**Data provided**
>>
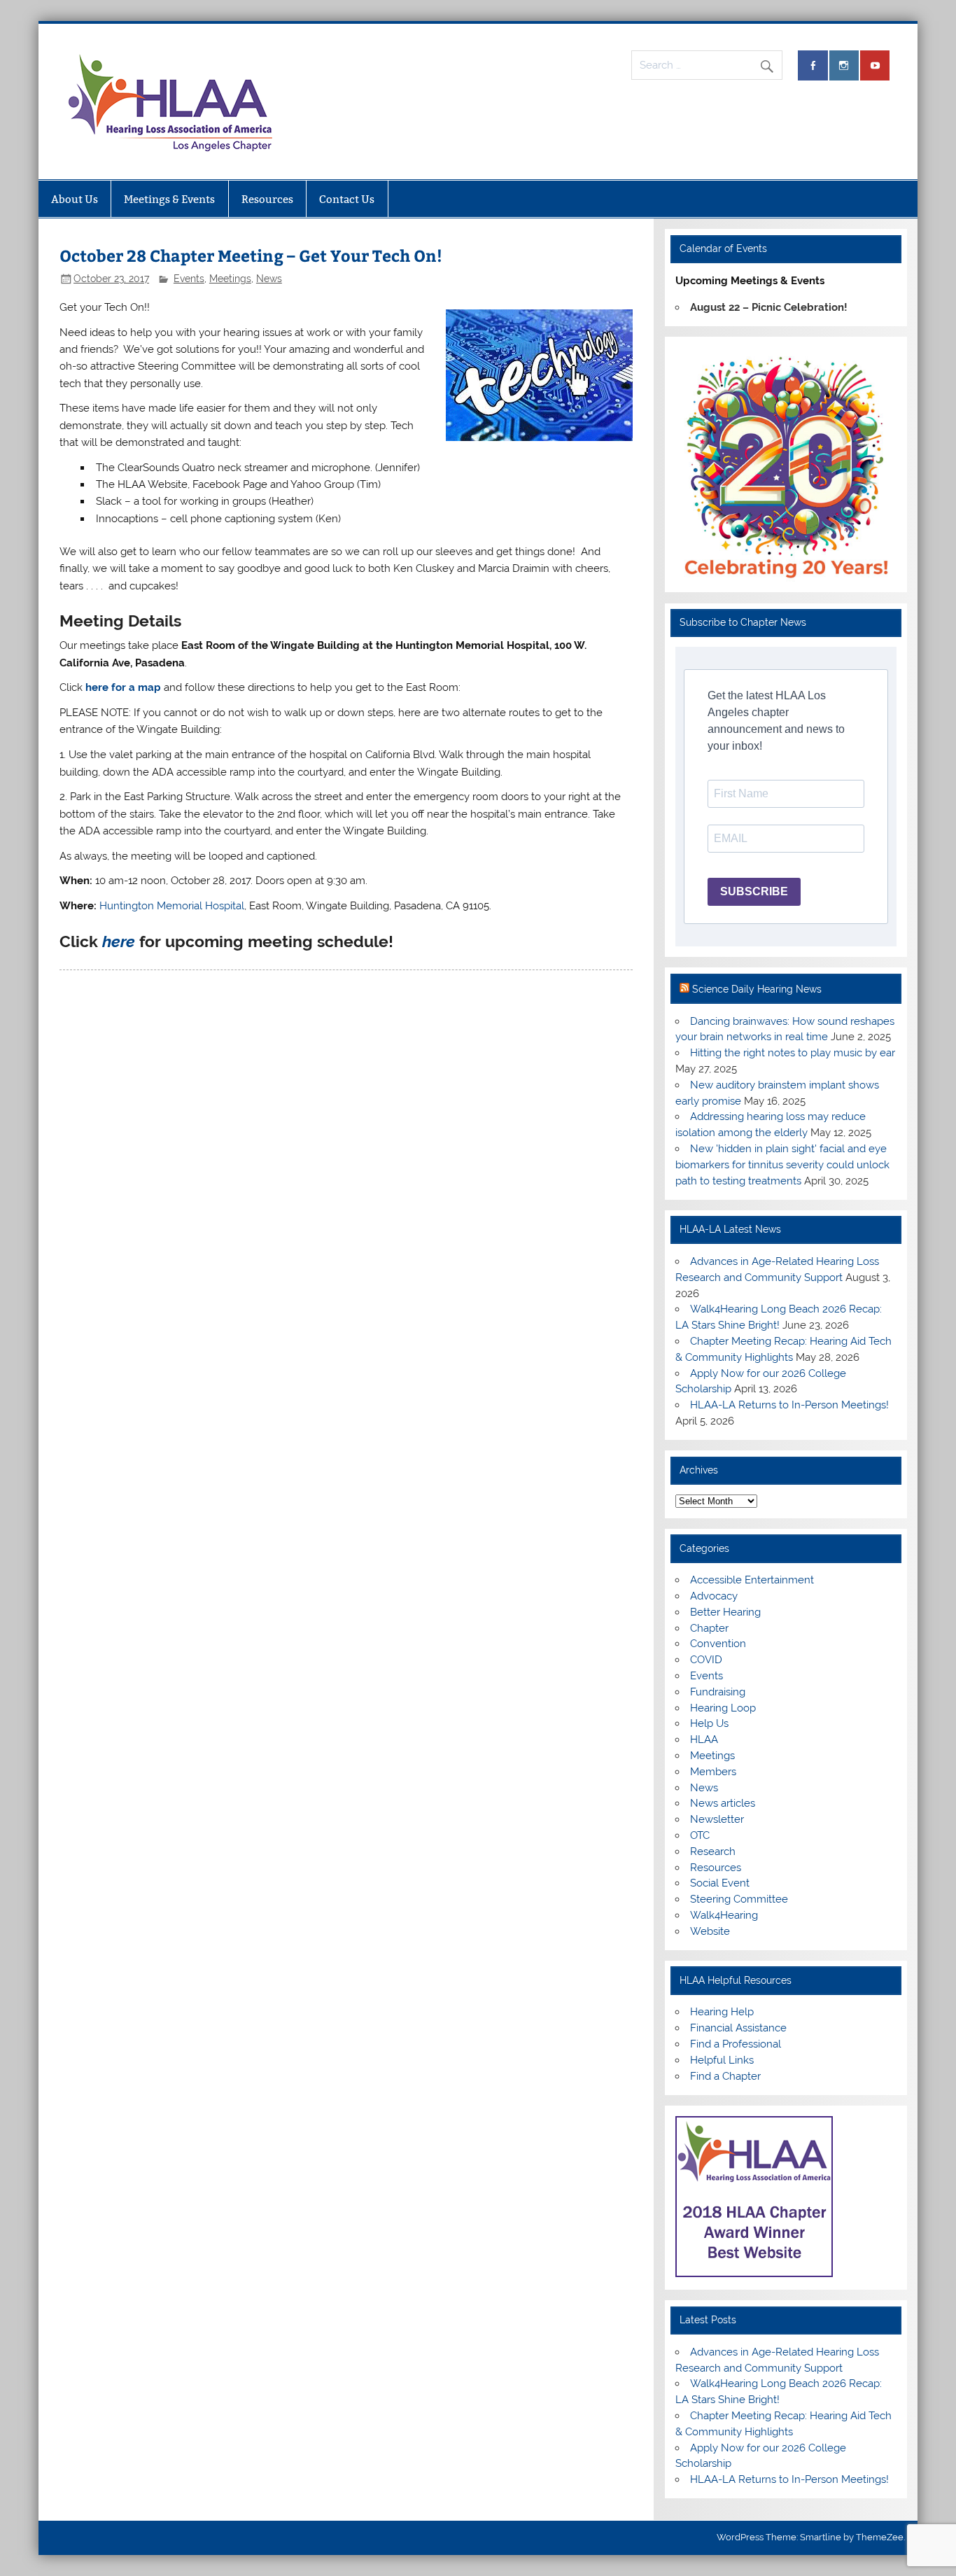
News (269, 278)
<<
>>
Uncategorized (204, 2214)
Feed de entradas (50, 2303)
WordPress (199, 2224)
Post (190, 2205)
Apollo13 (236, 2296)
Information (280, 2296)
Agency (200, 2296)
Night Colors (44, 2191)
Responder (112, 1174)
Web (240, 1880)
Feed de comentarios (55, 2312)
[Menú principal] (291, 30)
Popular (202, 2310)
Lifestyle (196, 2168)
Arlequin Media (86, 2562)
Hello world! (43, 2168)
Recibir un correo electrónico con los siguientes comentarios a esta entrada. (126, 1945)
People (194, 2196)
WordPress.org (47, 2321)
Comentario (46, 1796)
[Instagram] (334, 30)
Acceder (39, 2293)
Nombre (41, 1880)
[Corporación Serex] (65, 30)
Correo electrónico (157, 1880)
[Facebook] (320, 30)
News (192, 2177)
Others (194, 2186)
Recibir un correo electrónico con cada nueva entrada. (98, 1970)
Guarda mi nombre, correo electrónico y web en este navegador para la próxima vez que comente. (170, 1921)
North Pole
<<
>>
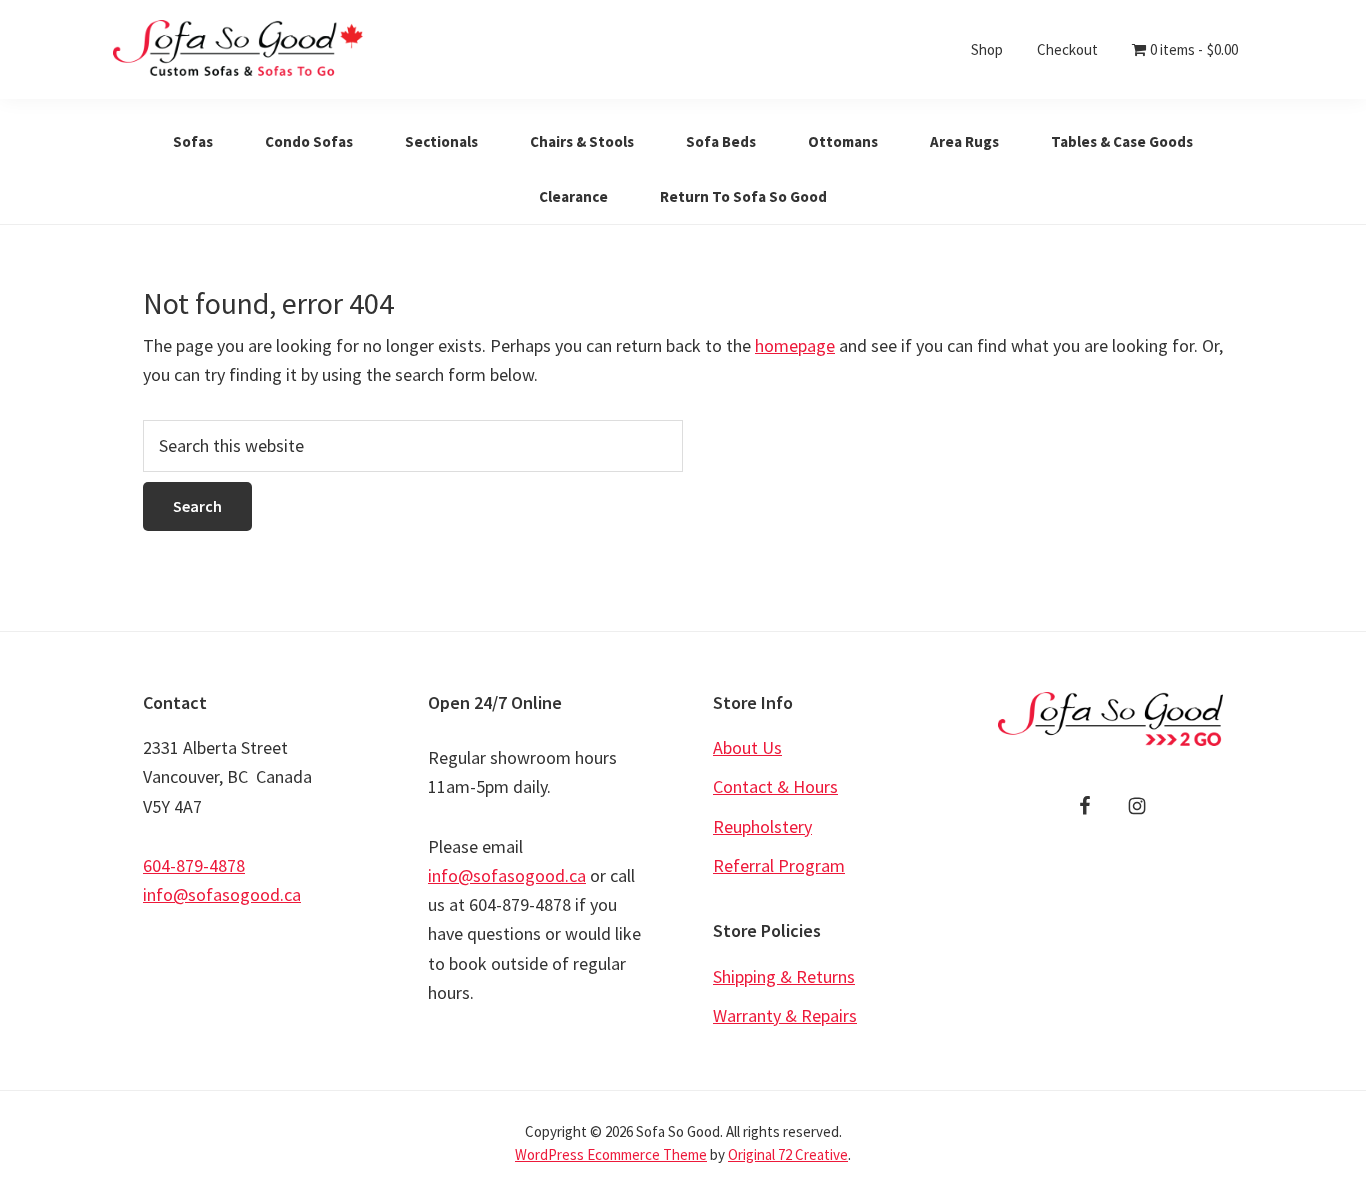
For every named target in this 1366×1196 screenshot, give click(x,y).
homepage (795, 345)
<<
**What is expected**
Each line holding "Recibir" should be copied from the material above.

**Result**
Recibir un correo electrónico con los siguientes comentarios a esta entrada. (126, 1945)
Recibir un correo electrónico con cada nueva entrada. (98, 1970)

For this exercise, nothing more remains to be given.